Art Model, Anon 3 ©2012 Terrell Neasley
I've seen worried consumers come in the store with busted gear. Maybe they don't have the receipt, but they can look up your gear by serial number and find out if you are covered. When these guys realize they we can reproduce their proof of purchase, well, you should witness the sense of relief in their faces. They chose to purchase the 3-Year MACK Diamond Extended Warranty when it was offered. These are the ones that the B&C Camera owner chooses to use because it's most beneficial to the customers and it makes the most sense.

Art Model, Anon 3 ©2012 Terrell Neasley
The warranty doesn't protect against loss or theft. They can't help you if your gear has been in a fire. The warranty is for manufacturer malfunction and accidental damage. A lady drove over her camera and crushed it. She brought all the pieces back that identified the camera make, model, and serial number. She got a new camera as it was not repairable. Same model...brand new. How happy do you think she was? What happens if your camera is not repairable and has been discontinued for the upgraded model? You get that upgrade. Here is an excerpt from the MACK website:

Diamond warranties include standard coverage as well coverage for malfunctions due to accidental damage from handling (ADH).
This includes malfunctions due to liquid damage that were the result of an accident. All types of accidental damage, including liquid damage, will be covered at the discretion of Mack Worldwide Warranty.
Benefits:
  • Impact Damage
  • Manufacturer Defects
  • Sand/Grit Damage
  • Accidental Damage and Unintentional Abuse
  • Mechanical Malfunctions
  • Normal and Abnormal Wear and Tear
  • Lemon Protection
  • 2 Free CCD Cleaning for the life of the warranty (USA Only)

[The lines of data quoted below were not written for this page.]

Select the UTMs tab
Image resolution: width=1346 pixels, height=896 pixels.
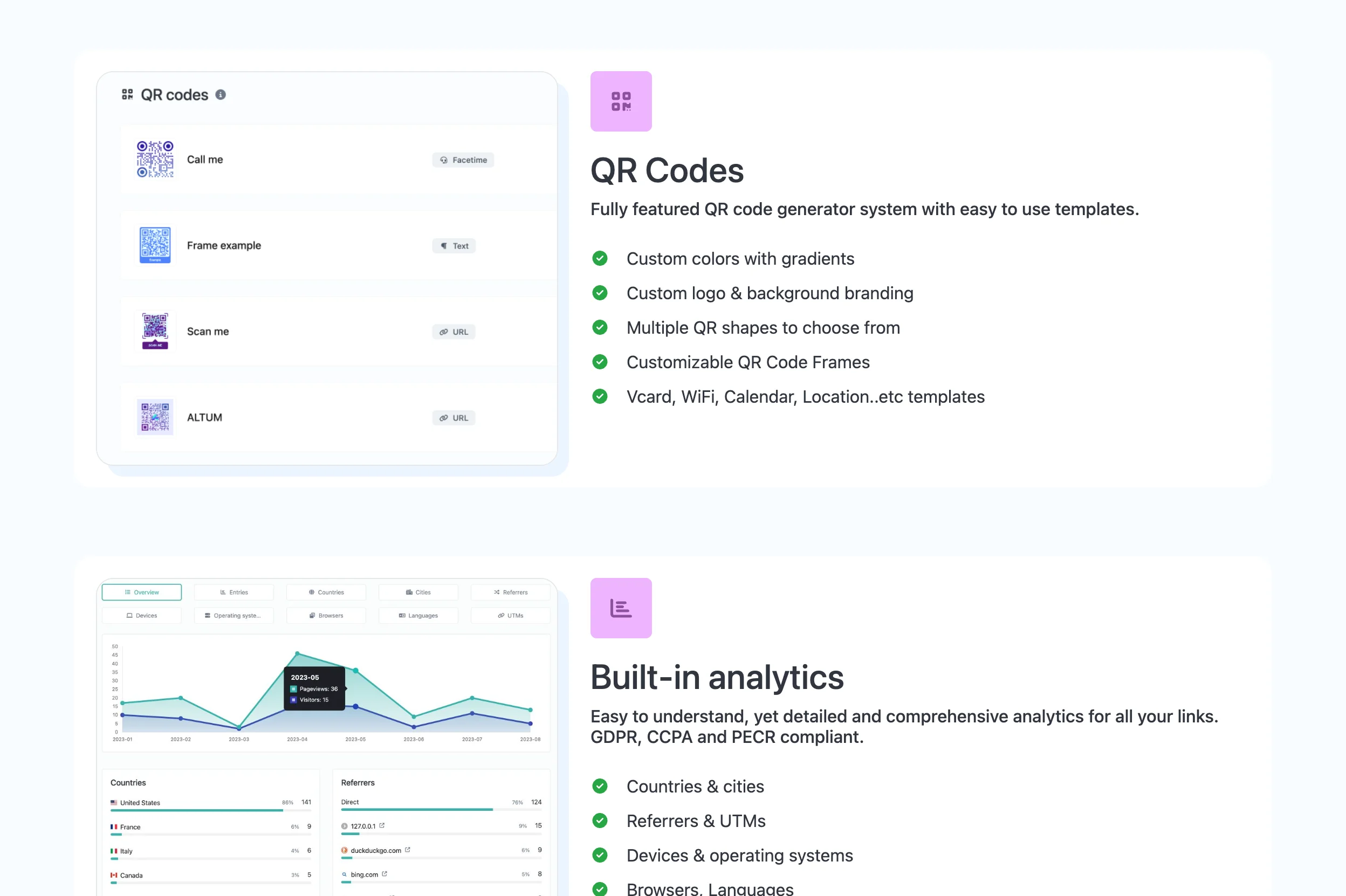coord(510,616)
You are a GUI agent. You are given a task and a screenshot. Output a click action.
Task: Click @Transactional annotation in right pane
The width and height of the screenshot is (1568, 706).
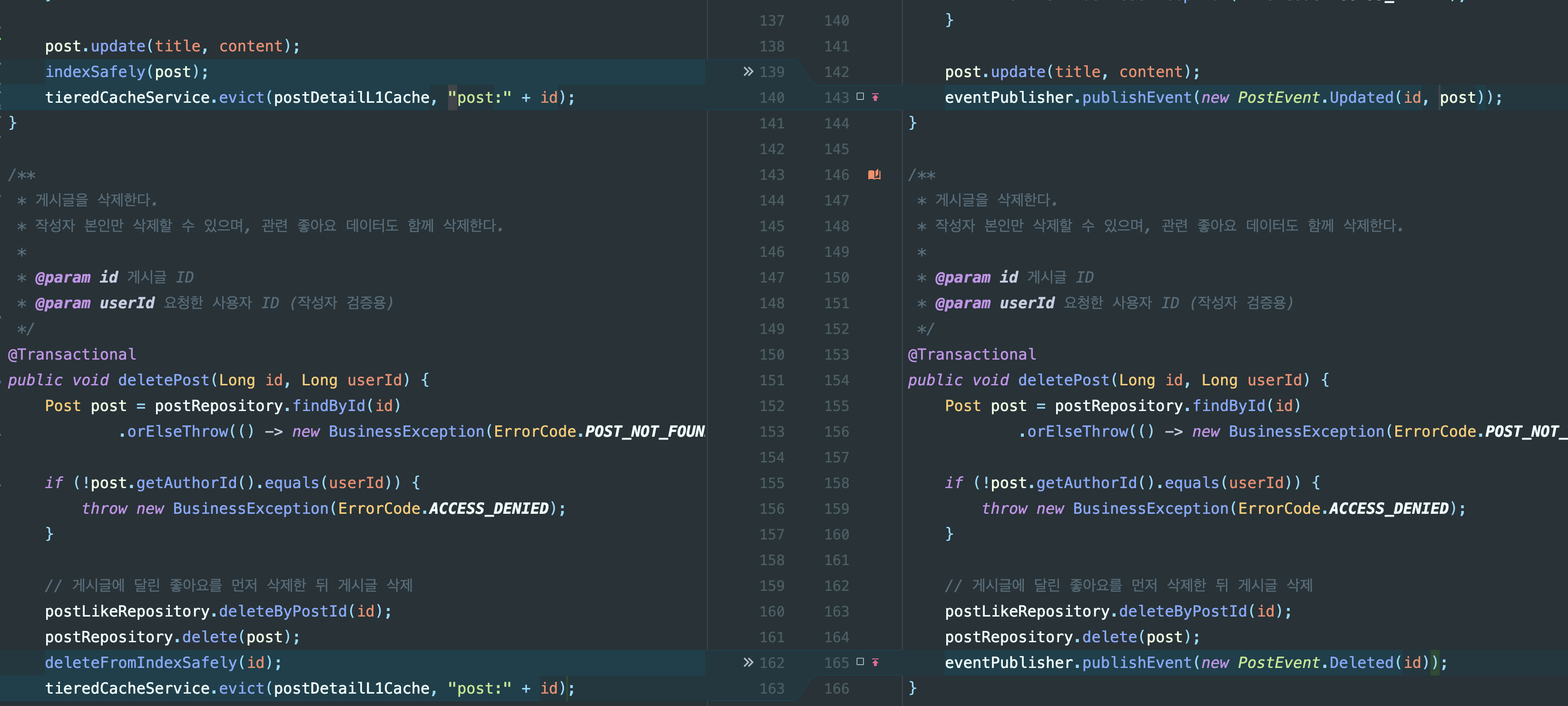[x=971, y=354]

Art Model, Anon 3 ©2012 Terrell Neasley
See there? That's 2 free sensor cleanings over the life of the warranty. That's anywhere from $120 to $200 in cleaning right there. B&C Camera charges $60 per sensor cleaning, BTW and its done right there in the store by a specialist, named Kris. Depending on the value of your camera that's either the full cost of the insurance or at least half of it in most cases. So is the peace of mind worth it? I think it is. A one-time payment and you're protected for 3 years. That's a good deal. Do it.